I am a licensed and experienced math teacher and tutor. I have more than 15 years experience tutoring and more than 10 years experience teaching. I have both an undergraduate and a graduate degree in Mathematics Education. I love teaching math and working with students. It's an incredibly rewarding experience to work on hard problems and to really understand why something is working.

I offer a few tutoring services to choose from in the Portland metro area. Please let me know what works best for your family.

Sunday, November 27, 2016

Why I Teach

Growing up I wanted to be a lot of things. When I was very young I wanted to be a monkey that worked in a doughnut shop. By high school I was convinced that I should be a artist. In between it was a teacher, a botanist and a physicist. Even after I graduated college with a teaching license in math, I wasn't convinced that teaching was my route. I even tried my hand at bike mechanics for a bit.

At first I tried to avoid teaching and was given sound advice not to go into the profession by teachers and mentors who I looked up to. There are a few reasons why I questioned the profession:

  • The first reason is based on how teachers are viewed and treated by society. They are not viewed as a professional and they are not treated as one. For example, there is an expectation that they volunteer their time. Summers are described as vacations instead of unpaid time. They are described and treated as babysitters. They sit through hours of professional development determined by some outside body. The saying "those that can do, those who can't teach" encapsulates society's view of this profession.
  • Their professional degree is also not valued equally. The average teacher makes roughly $54,000. Whereas, the average professional with a masters degree is making about $90,000. People will say that's because teachers get summers off. So here's the math: $54,000/190 is $284/day, on average teachers are working 50hr/week so that makes $28.4/hr.  If teachers were not salary but instead worked 40 hours per week at that pay rate for 261 days (number of workdays in a year) they should make $59,300. Which is still far less than what their professional peers. 
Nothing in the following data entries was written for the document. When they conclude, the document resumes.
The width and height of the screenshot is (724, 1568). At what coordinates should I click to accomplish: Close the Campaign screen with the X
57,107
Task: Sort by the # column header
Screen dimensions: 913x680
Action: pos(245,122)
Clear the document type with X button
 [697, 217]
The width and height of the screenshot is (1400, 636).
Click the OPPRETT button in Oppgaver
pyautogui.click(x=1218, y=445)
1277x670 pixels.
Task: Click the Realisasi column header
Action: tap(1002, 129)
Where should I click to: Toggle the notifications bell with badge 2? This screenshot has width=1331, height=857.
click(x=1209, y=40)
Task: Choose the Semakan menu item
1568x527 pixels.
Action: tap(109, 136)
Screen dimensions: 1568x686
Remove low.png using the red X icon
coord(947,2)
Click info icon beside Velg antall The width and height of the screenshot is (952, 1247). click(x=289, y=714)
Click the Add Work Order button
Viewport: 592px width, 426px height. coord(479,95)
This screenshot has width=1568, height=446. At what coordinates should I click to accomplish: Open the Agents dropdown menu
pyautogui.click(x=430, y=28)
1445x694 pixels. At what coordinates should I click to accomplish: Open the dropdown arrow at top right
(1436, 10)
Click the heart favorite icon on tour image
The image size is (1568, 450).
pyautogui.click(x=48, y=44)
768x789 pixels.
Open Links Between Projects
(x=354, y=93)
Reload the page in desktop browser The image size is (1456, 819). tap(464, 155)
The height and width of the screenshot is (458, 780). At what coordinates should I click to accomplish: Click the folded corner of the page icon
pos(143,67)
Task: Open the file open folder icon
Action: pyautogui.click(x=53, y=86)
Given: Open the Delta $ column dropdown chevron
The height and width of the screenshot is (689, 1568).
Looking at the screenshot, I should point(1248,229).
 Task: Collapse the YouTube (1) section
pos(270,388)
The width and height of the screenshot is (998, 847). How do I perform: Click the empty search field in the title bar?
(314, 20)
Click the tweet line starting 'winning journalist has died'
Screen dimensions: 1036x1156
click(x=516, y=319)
This view and treatment of teachers has the effect of pushing effective, professional, intelligent, loving teachers away from a field that desperately needs them.

Why do I teach? I teach because I can't help myself. Many of my aunts, uncles, grandparents have shared the same affliction. Teaching is fun. Working with a student who wants to learn is fulfilling. Working with a student who doesn't want to learn is a challenge, and without that challenge I might get bored or complacent.